石垣好きとしては実務家の貴重な話を聞いてみたいと思う。しかし、ご老人にとって公園の掃除は心の平穏を保つための大切なルーティンの可能性があるので黙ってその場を立ち去った。

その後、公園内を散策している時に良い考えが浮かんだ。「隣の〈ヨロイヅカ・ファーム〉でお菓子を買って、休憩しながら話を聞けばいい。」取り敢えずは食べ物で釣る幼稚で底の浅い思い付きの計画だった。私は遠目にご老人が公園内にいることをしっかりと確認して、公園に隣接したスイーツ・ショップで〈シュー・アラ・クレーム〉を2個買うと急いでお年寄りのところに戻った。お年寄りが公園内にいる間に用事を全て済ませる必要があるので飲み物を買う余裕は無かった。

公園内は城趾の特徴で出口は一箇所しかなく、道は曲がりくねっていて、周りは崖に囲まれている。老人の脚で遠くに行けるとは思われなかったがご老人を見つけることはできなかった。

探しても見つからないものはしょうがないので私は用意していた〈シュー・アラ・クレーム〉を一人で2個食べることに決めた。それは硬めのシュー生地にカスタード・クリームが入った美味しいスイーツで硬めのシュー生地が私の〈石垣色の脳細胞〉を刺激して思考活動を活発にしてくれた。

石垣が築かれたのが約500年前の戦国時代後期、その後、本格的な修復はされていない。ご老人が若い頃にこの石垣を積んだならばご老人は500才以上のご高齢か?天寿を全うして、現在は第二の人生を生きている事になる。

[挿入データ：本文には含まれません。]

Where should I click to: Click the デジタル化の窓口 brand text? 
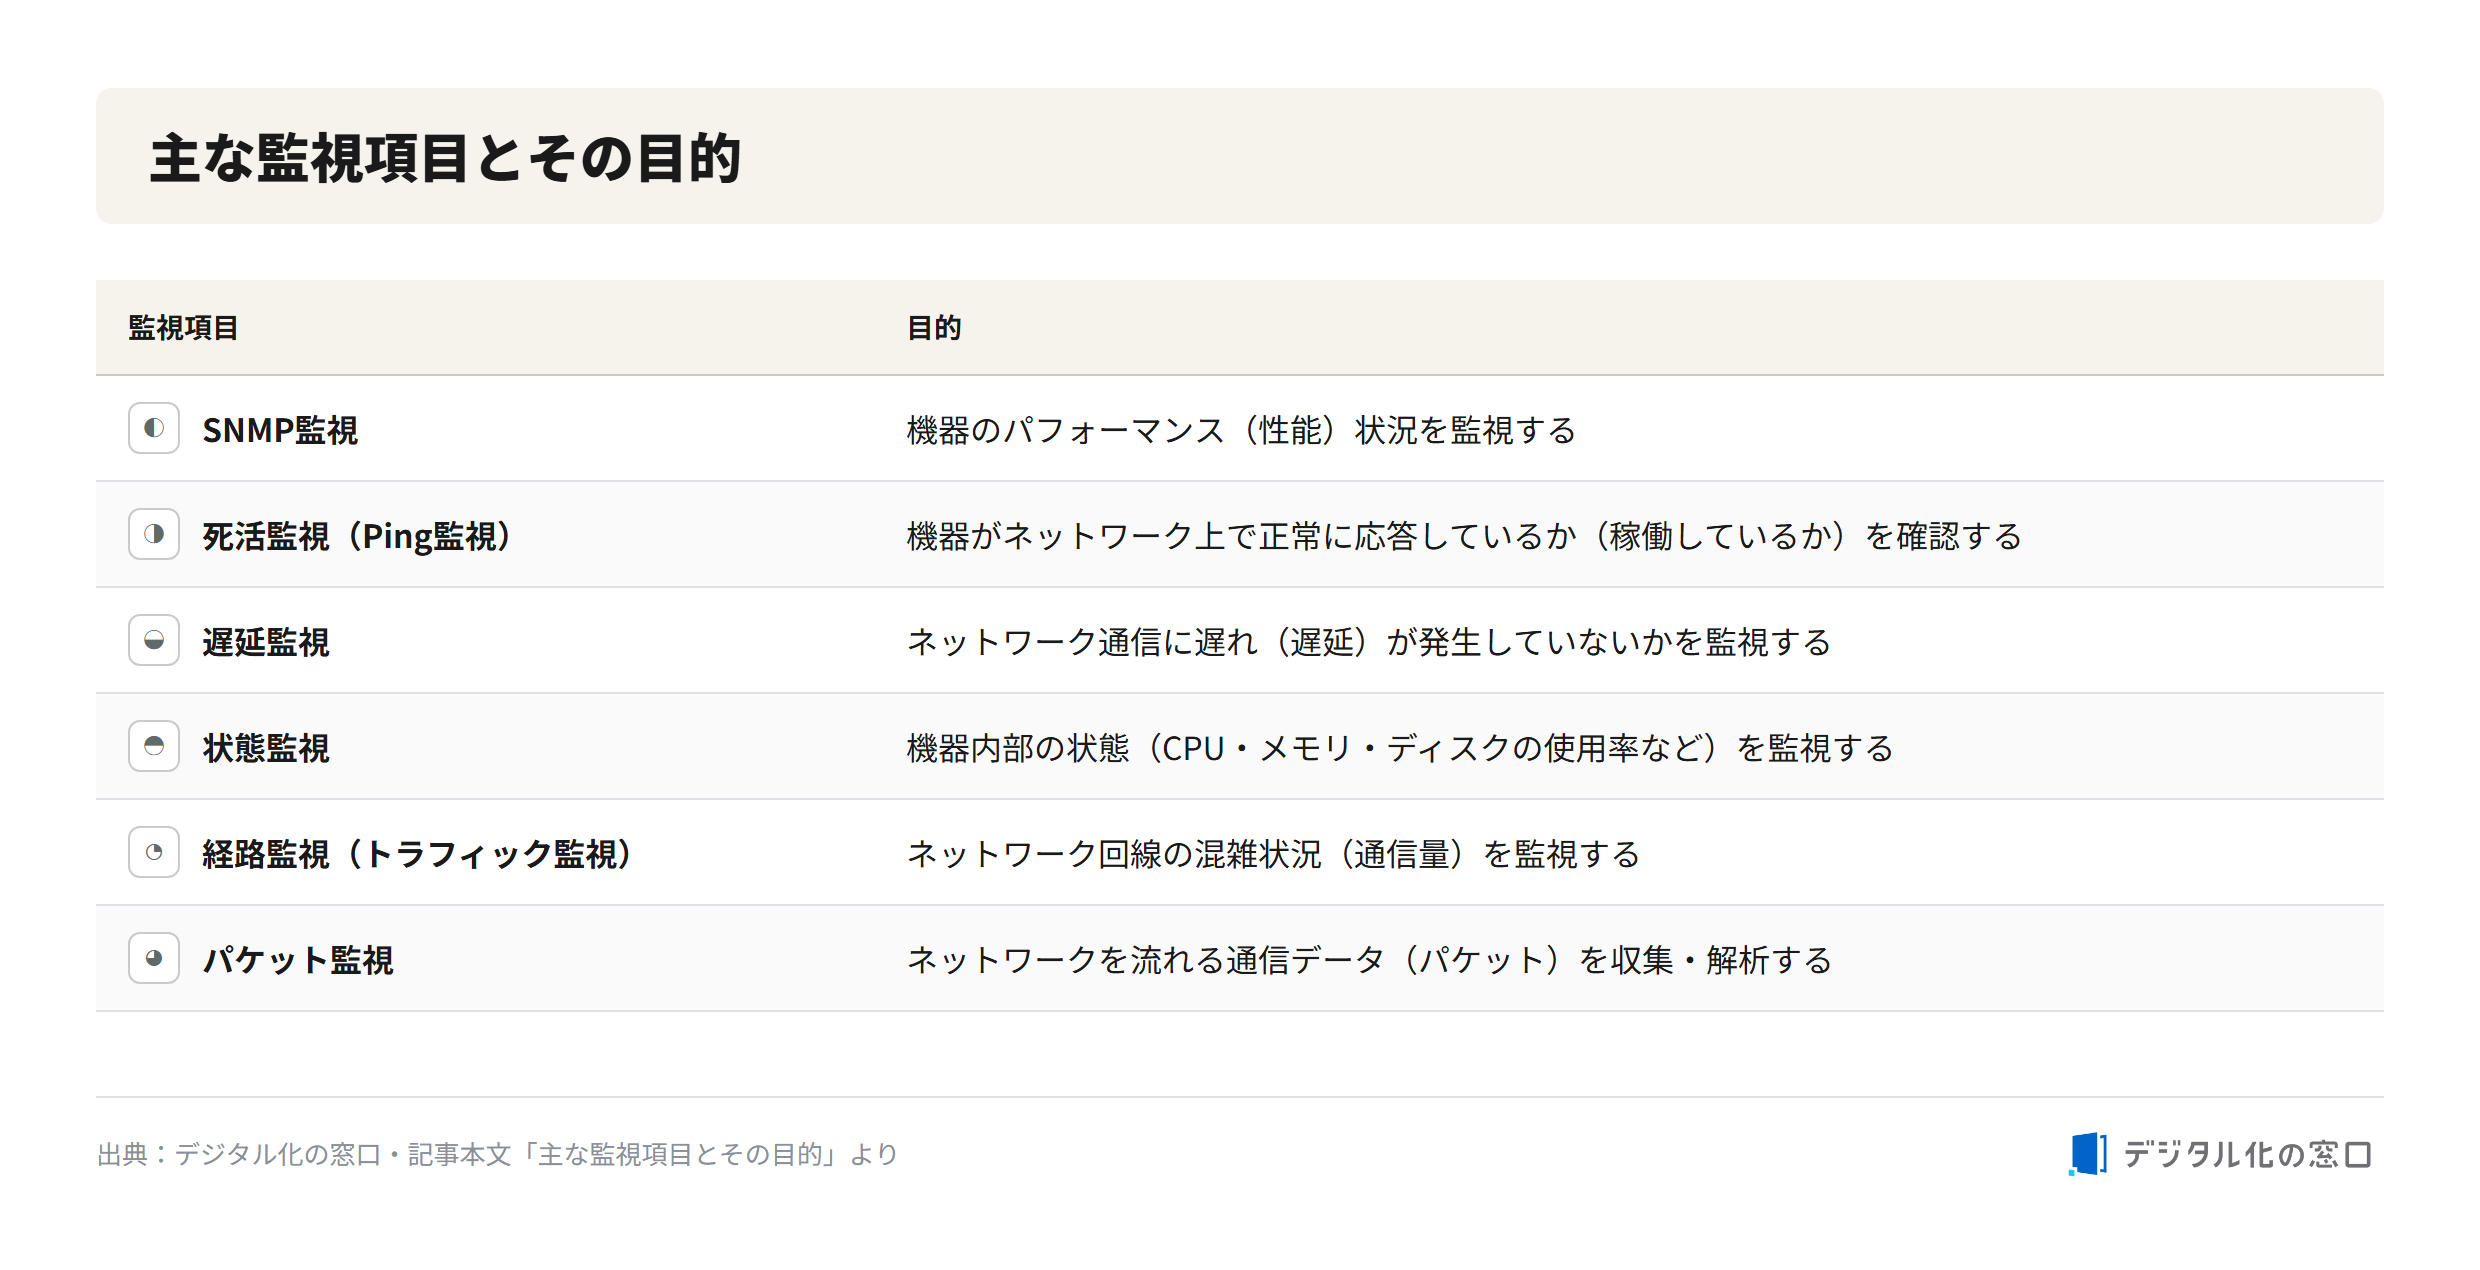pos(2247,1155)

ご老人がこの世の理の外側にいるならば出口が一箇所しかない公園から消えた理由もかなり無理がある説明ができる。

たった1回のワクチン接種で筋肉痛になる平凡な私には正しいことは分からないが過去を振り返りながら前向きに生きていくことに年齢も寿命も関係がないのかもしれないと思うのだった。